= Greenhaven Woodland Burial Ground =

Burial ground in Warwickshire, England

Greenhaven Woodland Burial Ground is a natural burial ground located in the village of Lilbourne, 5 mi from the town of Rugby, England. It opened in 1994 and was the first privately owned natural burial ground in the country. Greenhaven is situated on 14 acre of former agricultural land and originally catered for approximately 7,000 plots, but as of 8 December 2008, roughly 5,000 of these remain.

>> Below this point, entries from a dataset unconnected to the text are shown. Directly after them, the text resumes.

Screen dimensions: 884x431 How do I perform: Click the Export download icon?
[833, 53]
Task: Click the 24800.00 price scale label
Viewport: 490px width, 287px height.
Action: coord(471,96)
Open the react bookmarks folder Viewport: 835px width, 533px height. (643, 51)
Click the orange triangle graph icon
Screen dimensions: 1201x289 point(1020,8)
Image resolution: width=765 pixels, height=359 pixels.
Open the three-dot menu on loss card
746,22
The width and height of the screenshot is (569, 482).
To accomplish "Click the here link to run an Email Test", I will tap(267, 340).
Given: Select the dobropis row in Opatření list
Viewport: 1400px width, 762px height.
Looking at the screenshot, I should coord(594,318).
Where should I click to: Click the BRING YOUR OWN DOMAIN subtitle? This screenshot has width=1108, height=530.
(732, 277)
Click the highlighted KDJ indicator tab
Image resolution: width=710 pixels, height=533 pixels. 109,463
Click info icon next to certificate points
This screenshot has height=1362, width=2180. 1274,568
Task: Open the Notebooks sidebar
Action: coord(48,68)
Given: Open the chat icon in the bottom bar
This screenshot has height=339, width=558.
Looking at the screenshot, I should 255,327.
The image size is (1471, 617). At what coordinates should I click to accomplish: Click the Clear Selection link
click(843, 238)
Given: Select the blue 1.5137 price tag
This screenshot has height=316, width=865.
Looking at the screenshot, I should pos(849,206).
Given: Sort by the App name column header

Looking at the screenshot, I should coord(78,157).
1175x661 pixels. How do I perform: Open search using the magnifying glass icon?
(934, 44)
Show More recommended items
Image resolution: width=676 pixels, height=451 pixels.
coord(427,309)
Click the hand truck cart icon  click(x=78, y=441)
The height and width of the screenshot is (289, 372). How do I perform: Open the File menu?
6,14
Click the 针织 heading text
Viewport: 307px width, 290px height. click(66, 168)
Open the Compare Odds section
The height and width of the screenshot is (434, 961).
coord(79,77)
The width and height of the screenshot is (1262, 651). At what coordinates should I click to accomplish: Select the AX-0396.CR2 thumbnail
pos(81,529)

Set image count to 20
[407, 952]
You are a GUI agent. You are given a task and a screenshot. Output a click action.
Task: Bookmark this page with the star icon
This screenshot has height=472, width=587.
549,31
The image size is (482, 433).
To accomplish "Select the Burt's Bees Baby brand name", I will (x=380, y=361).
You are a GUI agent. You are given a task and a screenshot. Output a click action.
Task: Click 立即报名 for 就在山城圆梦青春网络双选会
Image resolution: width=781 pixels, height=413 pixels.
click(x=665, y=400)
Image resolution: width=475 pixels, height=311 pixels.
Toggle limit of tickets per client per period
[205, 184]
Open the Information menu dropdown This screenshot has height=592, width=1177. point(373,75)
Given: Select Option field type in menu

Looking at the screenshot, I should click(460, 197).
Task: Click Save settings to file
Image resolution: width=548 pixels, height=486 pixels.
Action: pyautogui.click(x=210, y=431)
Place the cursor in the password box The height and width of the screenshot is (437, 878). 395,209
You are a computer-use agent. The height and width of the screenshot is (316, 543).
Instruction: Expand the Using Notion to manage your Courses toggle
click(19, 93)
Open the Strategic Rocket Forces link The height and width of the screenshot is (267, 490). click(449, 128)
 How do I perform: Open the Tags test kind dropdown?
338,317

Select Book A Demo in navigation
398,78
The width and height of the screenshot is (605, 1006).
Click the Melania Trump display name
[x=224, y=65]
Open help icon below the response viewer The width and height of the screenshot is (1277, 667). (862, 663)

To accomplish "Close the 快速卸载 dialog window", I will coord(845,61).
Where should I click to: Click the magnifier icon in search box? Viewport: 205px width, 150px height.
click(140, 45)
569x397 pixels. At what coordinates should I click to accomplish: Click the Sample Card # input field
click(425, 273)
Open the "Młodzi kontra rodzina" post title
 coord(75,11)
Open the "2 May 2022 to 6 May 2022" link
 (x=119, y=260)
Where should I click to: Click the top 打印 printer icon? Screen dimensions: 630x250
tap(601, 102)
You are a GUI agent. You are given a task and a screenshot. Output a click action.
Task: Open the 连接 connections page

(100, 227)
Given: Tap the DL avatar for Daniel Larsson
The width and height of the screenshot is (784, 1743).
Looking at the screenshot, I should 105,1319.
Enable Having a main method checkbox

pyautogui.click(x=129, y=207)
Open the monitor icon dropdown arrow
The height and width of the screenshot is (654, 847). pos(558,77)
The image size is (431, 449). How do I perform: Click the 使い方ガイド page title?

==Greenhaven’s philosophy==
In order to maintain as close to a natural environment as possible, Greenhaven:
- Has replaced the use of gravestones with trees. The tree type can be picked from a list of trees native to the local area. The selection of available trees has since been limited in order to avoid a selection bias and to ensure a mixture analogous to the surrounding countryside of Northamptonshire. These currently include ash, oak, alder, crab apple, willow, silver birch, wild cherry, blackthorn, buckthorn, dogwood, field maple, hawthorn, midland hawthorn, hazel, spindle, wayfaring, guelder rose, rowan, holly and aspen.
- Requires that at the time of burial, the body shall be contained in clothes, wrappings or a shroud made of natural cloths and materials.
- Provides a variety of biodegradable coffins which contain no metal or plastic.
- Forbids the decoration of graves with ornaments, toys or any non-biodegradable objects.

The burial ground has no specific religious ties.

==Media and awards==
On 21 January 2005, Greenhaven director Nicholas Hargreaves took part in an interview about green burials for the BBC Radio 4 programme Changing Places: Pushing Up The Daisies. The burial ground also featured in The Breakfast Club show for BBC Radio Coventry and Warwickshire on 24 March 2006. In April 2000, Greenhaven won The New Natural Death Handbook Award 2000 for the Best Nature Reserve Ground in the UK. More recently, the burial ground was a finalist in the UK Cemetery of the Year Awards 2008.

==The Future of Greenhaven==
It is hoped that the site will be completely wooded by 2060 and passed over to a wildlife trust who will maintain it as a natural ecosystem.